La traducción literal sería:

*La glándula pigidial* (¡qué nombre raro!) *es un orificio* (o una abertura) *de* *la parte superior* (from top) (¿parte superior de dónde?) *cercana al extremo trasero* (o posterior)* del cuerpo.*

Gracias
mssg


----------



## Ilialluna

Hola. Si buscas en Internet, sí encontrarás dibujos donde señalan dónde está la glándula.
Yo creo que sería algo así como: "La glándula pigidial es una abertura en la parte superior próxima al extremo posterior del cuerpo".
Espero que te sirva.


----------



## lanceb

I'm afraid something is not right with the English. I can't make sense of it.


----------



## k-in-sc

lanceb said:


> I'm afraid something is not right with the English. I can't make sense of it.


It would probably help you to know that it is the "p*y*gidial gland" and that these are ants.


----------



## mssg

Ilialluna said:


> Hola. Si buscas en Internet, sí encontrarás dibujos donde señalan dónde está la glándula.
> Yo creo que sería algo así como: "La glándula pigidial es una abertura en la parte superior próxima al extremo posterior del cuerpo".
> Espero que te sirva.


 
Gracias por responder, Ilialluna. Ya busqué y encontré muchas cosas pero no la ubicación de esa glándula. Lo que no entiendo es lo de "la parte superior próxima al extremo posterior del cuerpo". El extremo posterior sería la cola y no entiendo cómo se conectaría con la parte superior (¿de qué, por otra parte?).

Gracias de nuevo
                       mssg



lanceb said:


> I'm afraid something is not right with the English. I can't make sense of it.


 
Hola, lanceb. La oración que cité pertenece a un libro de E. O. Wilson, un especialista en hormigas, abejas y otros insectos. A mí también me parece que hay algo mal, como le digo a Ilialluna, y por eso los consulté.
 Gracias y saludos
            mssg



k-in-sc said:


> It would probably help you to know that it is the "p*y*gidial gland" and that these are ants.


 
Bueno, gracias por la corrección, fue un error involuntario.


----------



## Ilialluna

Hola. Lo que quiere decir es que están situadas dorsalmente en la proximidad del extremo posterior del cuerpo (que aquí no es "cola"). El pigidio es el último segmento del insecto. Creo también que el original debería explicarlo de otro modo. Mira lo que dice en Wikipedia:

"Todas las familias de adéfagos tienen glándulas pigidiales pares localizadas dorsalmente en la región posterior del abdomen que secretan productos químicos repelentes. Las glándulas consisten en complejas invaginaciones de la cutícula con células epidérmicas contiguas al integumento. Las glándulas no tienen conexión con el recto y se abren en el octavo tergito abdominal".

Espero que te sirva.


----------



## mssg

Ilialluna said:


> Hola. Lo que quiere decir es que están situadas dorsalmente en la proximidad del extremo posterior del cuerpo (que aquí no es "cola"). El pigidio es el último segmento del insecto. Creo también que el original debería explicarlo de otro modo. Mira lo que dice en Wikipedia:
> 
> "Todas las familias de adéfagos tienen glándulas pigidiales pares localizadas dorsalmente en la región posterior del abdomen que secretan productos químicos repelentes.
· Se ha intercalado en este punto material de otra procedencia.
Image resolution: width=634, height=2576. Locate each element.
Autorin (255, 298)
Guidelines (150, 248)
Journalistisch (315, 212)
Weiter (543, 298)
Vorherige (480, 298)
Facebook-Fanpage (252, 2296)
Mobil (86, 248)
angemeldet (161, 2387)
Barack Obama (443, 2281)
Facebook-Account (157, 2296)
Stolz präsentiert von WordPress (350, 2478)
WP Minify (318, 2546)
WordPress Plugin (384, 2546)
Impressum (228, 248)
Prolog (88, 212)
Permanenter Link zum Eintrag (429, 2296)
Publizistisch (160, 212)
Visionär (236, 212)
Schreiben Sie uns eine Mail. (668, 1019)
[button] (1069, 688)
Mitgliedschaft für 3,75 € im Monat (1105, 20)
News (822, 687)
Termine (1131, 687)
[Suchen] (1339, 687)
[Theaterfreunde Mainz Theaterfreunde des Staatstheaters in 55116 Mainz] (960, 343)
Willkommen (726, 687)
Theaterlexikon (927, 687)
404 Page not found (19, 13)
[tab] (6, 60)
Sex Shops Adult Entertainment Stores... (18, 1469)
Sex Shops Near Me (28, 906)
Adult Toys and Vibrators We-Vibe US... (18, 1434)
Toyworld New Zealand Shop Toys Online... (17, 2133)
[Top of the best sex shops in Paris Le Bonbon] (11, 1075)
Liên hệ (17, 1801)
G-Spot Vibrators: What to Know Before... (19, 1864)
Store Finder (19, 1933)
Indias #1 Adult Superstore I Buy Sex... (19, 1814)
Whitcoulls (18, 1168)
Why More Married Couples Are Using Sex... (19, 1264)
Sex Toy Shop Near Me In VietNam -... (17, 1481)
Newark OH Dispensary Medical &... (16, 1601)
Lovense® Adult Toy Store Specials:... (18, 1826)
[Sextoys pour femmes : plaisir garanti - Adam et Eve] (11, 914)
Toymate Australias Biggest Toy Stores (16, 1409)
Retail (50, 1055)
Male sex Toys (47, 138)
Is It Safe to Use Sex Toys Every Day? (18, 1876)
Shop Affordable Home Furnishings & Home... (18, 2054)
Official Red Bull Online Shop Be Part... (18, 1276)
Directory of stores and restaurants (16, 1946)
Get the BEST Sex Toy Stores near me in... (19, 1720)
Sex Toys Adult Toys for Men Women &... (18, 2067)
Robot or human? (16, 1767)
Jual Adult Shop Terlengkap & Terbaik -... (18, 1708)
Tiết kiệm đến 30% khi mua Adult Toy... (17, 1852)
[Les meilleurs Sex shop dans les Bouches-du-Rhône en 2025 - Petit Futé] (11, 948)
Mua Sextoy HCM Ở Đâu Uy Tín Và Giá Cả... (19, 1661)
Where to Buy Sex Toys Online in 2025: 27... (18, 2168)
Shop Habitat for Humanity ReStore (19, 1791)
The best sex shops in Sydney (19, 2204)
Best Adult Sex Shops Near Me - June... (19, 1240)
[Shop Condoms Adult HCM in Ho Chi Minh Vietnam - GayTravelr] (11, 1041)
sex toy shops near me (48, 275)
Las glándulas consisten en complejas invaginaciones de la cutícula con células epidérmicas contiguas al integumento. Las glándulas no tienen conexión con el recto y se abren en el octavo tergito abdominal".
> 
> Espero que te sirva.


 

Hola, Ilialluna, muchas gracias por lo detallado de tu respuesta. De todos modos, con lo que dice en esa página me resulta todavía más difícil entender lo de *la parte superior* porque si la glándula se encontrara en la parte superior del dorso no estaría cerca del extremo posterior del cuerpo. Por lo que yo entiendo, eso sería como decir que una estructura anatómica cualquiera estuviera ubicada a la altura de la columna cervical y cerca de la columna lumbar o, para que fuera más parecido a lo que dice Wilson, cerca del ano. ¿Habrá un error en el original?

Gracias de nuevo
mssg


----------



## Ilialluna

Hola de nuevo. Ten en cuenta que, en un animal, el extremo superior no corresponde al extremo cefálico, como sería en humanos por la posición bípeda. Lo que en un humano es superior e inferior, en un animal (no bípedo) es anterior y posterior. En tu caso, creo que superior equivale a dorsal. La glándula está en una posición superior o dorsal cerca del extremo posterior del cuerpo.
Saludos.


----------



## mssg

Ilialluna said:


> Hola de nuevo. Ten en cuenta que, en un animal, el extremo superior no corresponde al extremo cefálico, como sería en humanos por la posición bípeda. Lo que en un humano es superior e inferior, en un animal (no bípedo) es anterior y posterior. En tu caso, creo que superior equivale a dorsal. La glándula está en una posición superior o dorsal cerca del extremo posterior del cuerpo.
> Saludos.


 

Gracia, Ilialluna. Lo que me explicas es muy claro y creo que ahora lo entiendo. ¿Quieres decir que en los animales no bípedos superior significa "en la parte de arriba", o sea en el dorso? ¿Y posterior es abajo, en este caso en la parte baja del dorso?
   Cariños
             mssg


----------



## k-in-sc

Superior - toward the sky
Inferior - toward the ground
Anterior - nearer the head
Posterior - farther from the head
That's how I understand it, anyway.


----------



## Ilialluna

Hola, mssg. Es como dice k-in-sc.
En un humano: extremo superior: cabeza; extremo inferior: pies; parte anterior: la correspondiente al vientre; parte posterior: la correspondiente a la espalda.
En un animal: extremo anterior: cabeza; extremo posterior: cola; parte dorsal: la correspondiente a la espalda; parte ventral: la correspondiente al vientre.


----------



## mssg

k-in-sc said:


> Superior - toward the sky
> Inferior - toward the ground
> Anterior - nearer the head
> Posterior - farther from the head
> That's how I understand it, anyway.


----------



## mssg

Hola, k-in-sc, gracias por tu aporte. 
De todos modos, creo que _anterior_ también quiere decir adelante y _posterior, _atrás_._


----------



## mssg

Ilialluna said:


> Hola, mssg. Es como dice k-in-sc.
> En un humano: extremo superior: cabeza; extremo inferior: pies; parte anterior: la correspondiente al vientre; parte posterior: la correspondiente a la espalda.
> En un animal: extremo anterior: cabeza; extremo posterior: cola; parte dorsal: la correspondiente a la espalda; parte ventral: la correspondiente al vientre.


 


Gracias, Ilialluna, como te dije en un mensaje anterior, tu explicación es muy clara.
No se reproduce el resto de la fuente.